> **EXERCISE REQUIREMENTS**:
Please print nothing but the lines from the one with "The height and" to the last line of the records below, and omit pictures.

Collected data
========================================================================

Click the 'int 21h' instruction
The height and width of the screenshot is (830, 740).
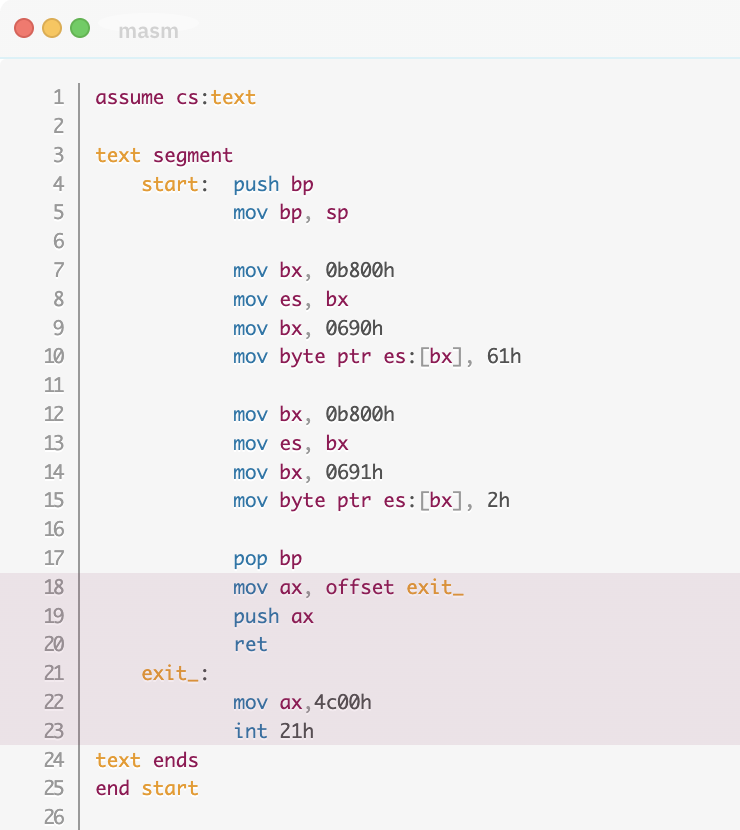click(273, 731)
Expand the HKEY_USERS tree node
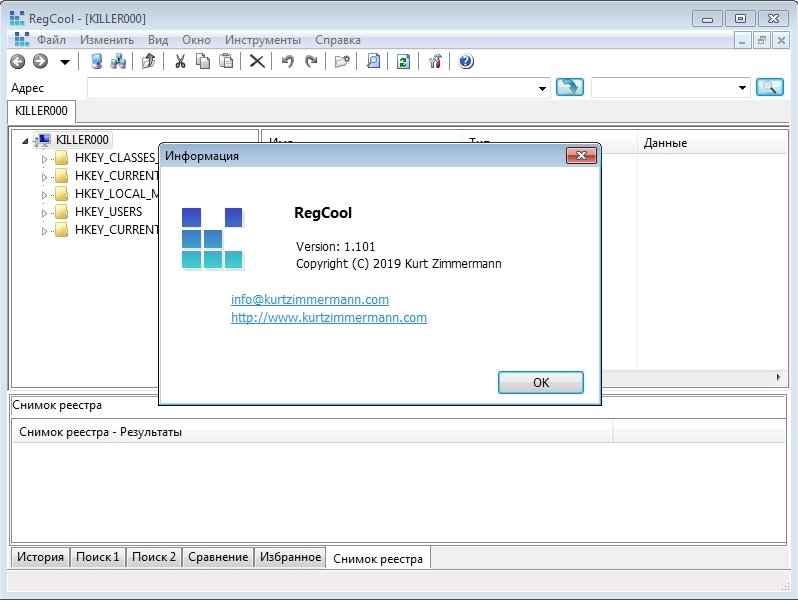This screenshot has width=798, height=600. coord(44,213)
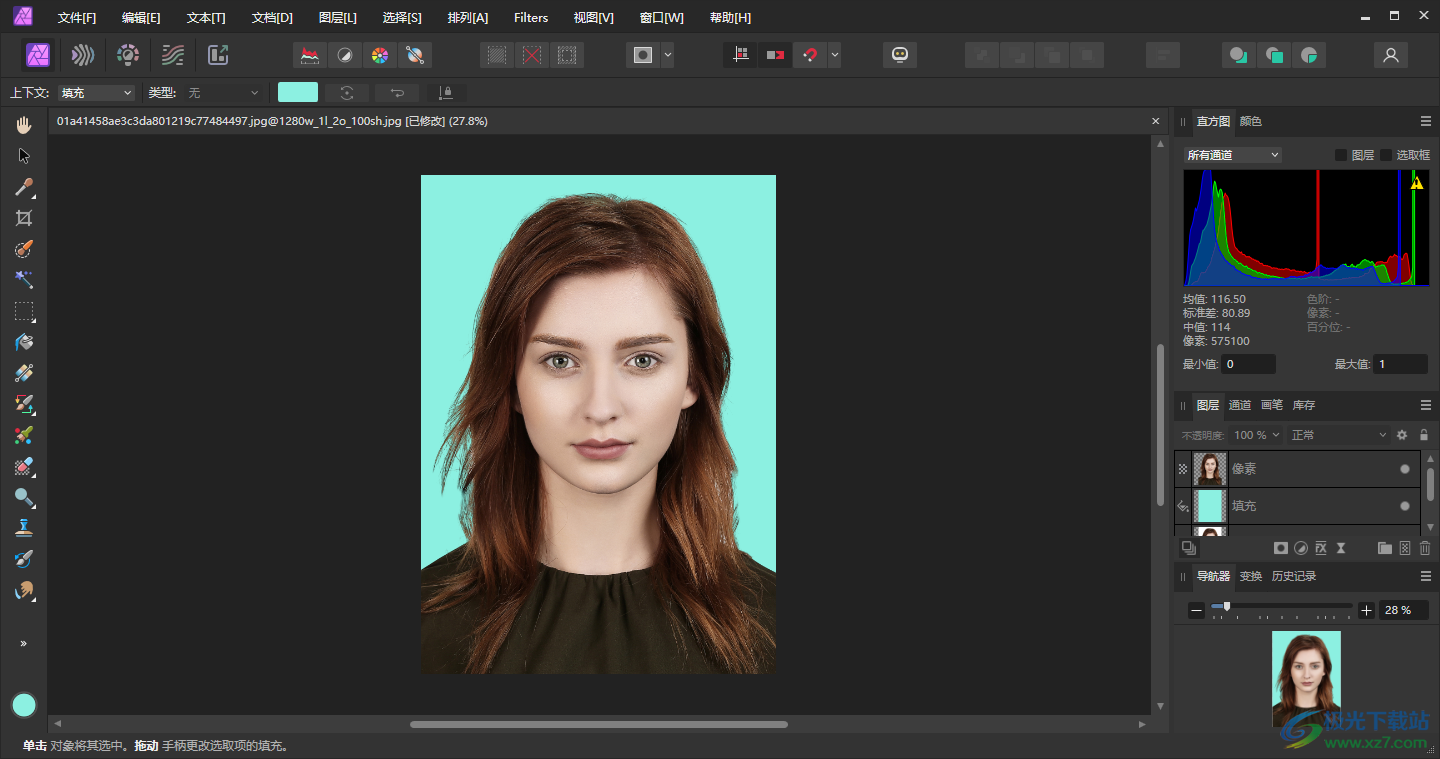Select the Clone Stamp tool
Image resolution: width=1440 pixels, height=759 pixels.
click(24, 528)
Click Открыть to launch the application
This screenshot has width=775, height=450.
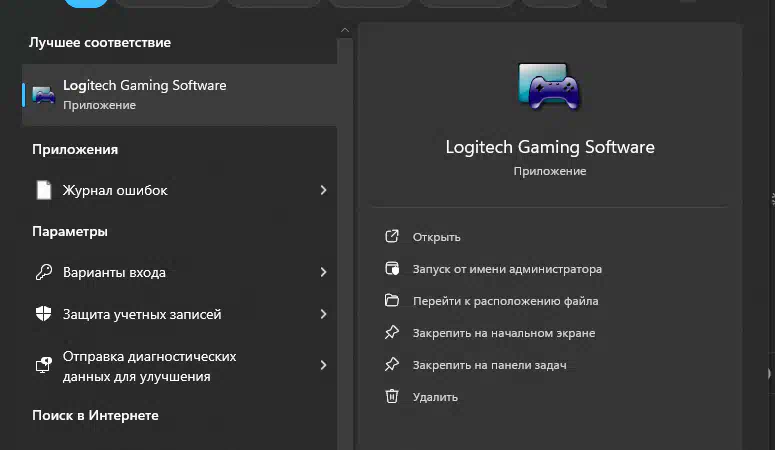pos(436,237)
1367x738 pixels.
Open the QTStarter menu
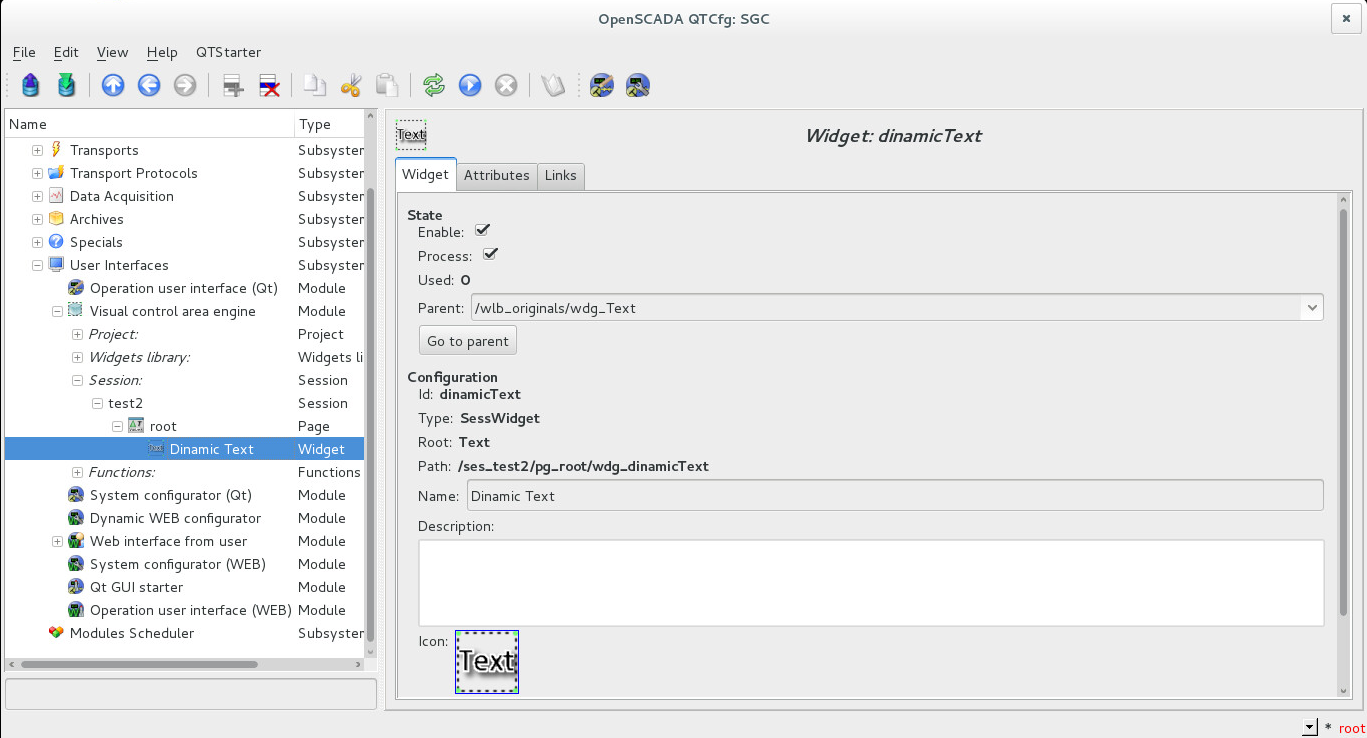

========================================================================

> **SOLUTION**:
The height and width of the screenshot is (830, 740).
click(273, 731)
Expand the HKEY_USERS tree node
This screenshot has width=798, height=600. coord(44,213)
Select the Clone Stamp tool
Image resolution: width=1440 pixels, height=759 pixels.
click(24, 528)
Click Открыть to launch the application
This screenshot has width=775, height=450.
pos(436,237)
1367x738 pixels.
Open the QTStarter menu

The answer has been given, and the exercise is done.